アイルランド

‪英国EU脱退はアイルランドになにをもたらすのか? アイルランドといえば、EUの中の"アメリカ"。この国のあり方ほど、"曖昧な本質"はないだろう。『フィネガンズ・ウエイク』のHere comes everybodyとばかりアメリカの<人々の何処の国にも属さない>というナショナル・アイデンティティアイルランドのような国に於いて成り立っていたのだから。(アイルランド=アメリカ、この投射に託されていたのは、そうしてアイルランドはイギリスの外へ脱出できるのではないかという戦略であったかもしれない。)ところでほんとうにそうならば、問題となってきたのは、果たしてアイルランドはこのままトランプの国になるのかということ。ジャーナリストの間でアイルランドのその立ち位置について内省の言葉とアイロニーの言葉とが飛び交う。未来について色々予想されている。
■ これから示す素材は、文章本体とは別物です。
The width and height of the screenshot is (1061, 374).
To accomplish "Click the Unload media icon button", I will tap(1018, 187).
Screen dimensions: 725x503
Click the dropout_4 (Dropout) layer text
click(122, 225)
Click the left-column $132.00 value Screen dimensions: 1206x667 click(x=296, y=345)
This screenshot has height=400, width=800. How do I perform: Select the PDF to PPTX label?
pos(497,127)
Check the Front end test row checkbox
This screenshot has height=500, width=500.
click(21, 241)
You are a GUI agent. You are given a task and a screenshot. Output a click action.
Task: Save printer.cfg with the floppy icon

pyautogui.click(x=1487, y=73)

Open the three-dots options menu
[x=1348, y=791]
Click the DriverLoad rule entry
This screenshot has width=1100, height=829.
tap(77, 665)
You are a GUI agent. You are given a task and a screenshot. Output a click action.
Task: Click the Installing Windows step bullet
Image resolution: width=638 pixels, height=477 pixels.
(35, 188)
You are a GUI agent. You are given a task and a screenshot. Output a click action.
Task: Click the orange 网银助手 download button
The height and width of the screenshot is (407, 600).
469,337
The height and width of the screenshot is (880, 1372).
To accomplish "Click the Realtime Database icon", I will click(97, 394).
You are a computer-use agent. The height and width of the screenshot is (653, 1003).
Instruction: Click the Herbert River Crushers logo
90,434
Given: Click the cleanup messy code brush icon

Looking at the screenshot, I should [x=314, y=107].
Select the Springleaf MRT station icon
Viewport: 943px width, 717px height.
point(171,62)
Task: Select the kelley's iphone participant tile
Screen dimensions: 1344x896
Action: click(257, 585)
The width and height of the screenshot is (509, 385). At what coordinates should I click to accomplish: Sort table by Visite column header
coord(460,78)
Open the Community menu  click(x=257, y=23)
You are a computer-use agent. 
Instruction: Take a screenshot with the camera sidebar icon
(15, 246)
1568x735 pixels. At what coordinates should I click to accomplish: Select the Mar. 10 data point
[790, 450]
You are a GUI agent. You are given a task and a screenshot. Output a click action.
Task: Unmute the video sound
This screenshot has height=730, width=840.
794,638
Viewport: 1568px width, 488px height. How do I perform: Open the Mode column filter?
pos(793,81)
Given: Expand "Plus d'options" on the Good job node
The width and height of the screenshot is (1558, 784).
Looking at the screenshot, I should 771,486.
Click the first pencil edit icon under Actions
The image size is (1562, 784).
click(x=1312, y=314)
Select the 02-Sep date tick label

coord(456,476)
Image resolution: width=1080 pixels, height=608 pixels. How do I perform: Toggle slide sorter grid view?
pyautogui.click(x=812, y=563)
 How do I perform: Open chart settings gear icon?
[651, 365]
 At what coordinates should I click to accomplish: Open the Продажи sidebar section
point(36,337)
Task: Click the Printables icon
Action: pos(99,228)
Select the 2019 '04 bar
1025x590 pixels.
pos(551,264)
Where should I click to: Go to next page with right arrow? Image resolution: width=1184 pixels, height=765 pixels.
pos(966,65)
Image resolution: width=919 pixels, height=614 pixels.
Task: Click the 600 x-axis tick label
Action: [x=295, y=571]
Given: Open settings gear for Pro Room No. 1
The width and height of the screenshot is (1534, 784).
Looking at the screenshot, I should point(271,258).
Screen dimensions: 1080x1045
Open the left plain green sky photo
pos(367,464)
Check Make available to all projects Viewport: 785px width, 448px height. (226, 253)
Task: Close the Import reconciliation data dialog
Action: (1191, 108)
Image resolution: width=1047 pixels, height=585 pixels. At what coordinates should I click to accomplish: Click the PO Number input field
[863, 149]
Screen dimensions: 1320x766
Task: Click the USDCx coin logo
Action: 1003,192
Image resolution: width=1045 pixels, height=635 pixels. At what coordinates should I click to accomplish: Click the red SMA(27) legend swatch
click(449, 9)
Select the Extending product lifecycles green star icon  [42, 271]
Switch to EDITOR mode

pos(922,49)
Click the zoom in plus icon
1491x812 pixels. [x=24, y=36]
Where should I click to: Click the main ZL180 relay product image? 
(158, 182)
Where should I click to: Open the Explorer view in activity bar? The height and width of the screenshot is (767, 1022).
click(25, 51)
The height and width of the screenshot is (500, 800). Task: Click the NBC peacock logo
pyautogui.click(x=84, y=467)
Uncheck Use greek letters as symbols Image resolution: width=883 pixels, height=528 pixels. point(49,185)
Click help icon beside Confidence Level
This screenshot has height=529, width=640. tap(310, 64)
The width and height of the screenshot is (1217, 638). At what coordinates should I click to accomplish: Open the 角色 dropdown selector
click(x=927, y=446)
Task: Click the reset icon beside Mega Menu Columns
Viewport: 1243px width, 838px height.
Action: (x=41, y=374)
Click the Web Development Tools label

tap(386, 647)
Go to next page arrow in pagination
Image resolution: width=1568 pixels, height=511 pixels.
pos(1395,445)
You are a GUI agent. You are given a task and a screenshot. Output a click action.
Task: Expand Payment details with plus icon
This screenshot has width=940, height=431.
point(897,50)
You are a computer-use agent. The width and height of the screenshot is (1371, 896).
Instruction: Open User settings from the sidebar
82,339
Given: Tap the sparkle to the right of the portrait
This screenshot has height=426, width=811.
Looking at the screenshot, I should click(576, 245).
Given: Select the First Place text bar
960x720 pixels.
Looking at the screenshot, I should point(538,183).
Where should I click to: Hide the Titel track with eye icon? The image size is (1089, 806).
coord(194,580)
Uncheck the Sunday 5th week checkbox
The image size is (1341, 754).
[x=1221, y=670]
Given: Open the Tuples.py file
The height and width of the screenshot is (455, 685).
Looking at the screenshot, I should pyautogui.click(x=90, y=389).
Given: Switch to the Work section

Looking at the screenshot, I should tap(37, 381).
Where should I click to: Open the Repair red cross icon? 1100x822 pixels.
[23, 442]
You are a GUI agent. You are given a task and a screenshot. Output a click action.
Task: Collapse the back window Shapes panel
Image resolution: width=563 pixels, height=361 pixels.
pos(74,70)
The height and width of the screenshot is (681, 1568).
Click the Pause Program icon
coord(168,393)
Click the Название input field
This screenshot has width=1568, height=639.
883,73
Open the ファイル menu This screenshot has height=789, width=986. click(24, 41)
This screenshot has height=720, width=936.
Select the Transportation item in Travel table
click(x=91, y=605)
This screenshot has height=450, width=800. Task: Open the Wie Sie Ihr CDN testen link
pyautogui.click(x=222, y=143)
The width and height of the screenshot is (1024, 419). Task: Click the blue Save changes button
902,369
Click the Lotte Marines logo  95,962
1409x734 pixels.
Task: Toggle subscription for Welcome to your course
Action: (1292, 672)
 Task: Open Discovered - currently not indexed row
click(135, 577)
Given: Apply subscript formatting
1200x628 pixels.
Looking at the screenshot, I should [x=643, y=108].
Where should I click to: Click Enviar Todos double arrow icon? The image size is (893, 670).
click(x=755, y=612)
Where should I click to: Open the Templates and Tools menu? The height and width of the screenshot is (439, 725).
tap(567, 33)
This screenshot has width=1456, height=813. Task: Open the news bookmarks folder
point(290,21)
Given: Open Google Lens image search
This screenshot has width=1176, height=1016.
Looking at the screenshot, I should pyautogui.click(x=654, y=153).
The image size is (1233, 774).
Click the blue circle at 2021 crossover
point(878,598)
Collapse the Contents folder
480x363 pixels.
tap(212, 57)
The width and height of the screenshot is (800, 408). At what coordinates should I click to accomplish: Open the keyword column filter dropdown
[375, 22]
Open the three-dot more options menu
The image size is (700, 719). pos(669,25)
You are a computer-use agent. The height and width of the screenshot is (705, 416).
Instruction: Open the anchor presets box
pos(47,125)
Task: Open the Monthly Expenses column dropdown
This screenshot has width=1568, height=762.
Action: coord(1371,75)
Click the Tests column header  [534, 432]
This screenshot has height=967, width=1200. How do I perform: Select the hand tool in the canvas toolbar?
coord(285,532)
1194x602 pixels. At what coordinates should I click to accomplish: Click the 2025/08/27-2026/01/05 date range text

EU脱退の英国(北アイルランド)との国境が再びリアルになってくることは間違いない。過去の壁に戻らないが、未来の壁ができる。曖昧に済ましていたその国境は、政治的な国境以上の意味を帯びて、新しい普遍主義の形をさがしもとめるEUに対するイデオロギー上の境界を新しく意味することになってくるのか?もしそうならばほんとうにこれが望んだ脱出をなすものといえるのだろうか?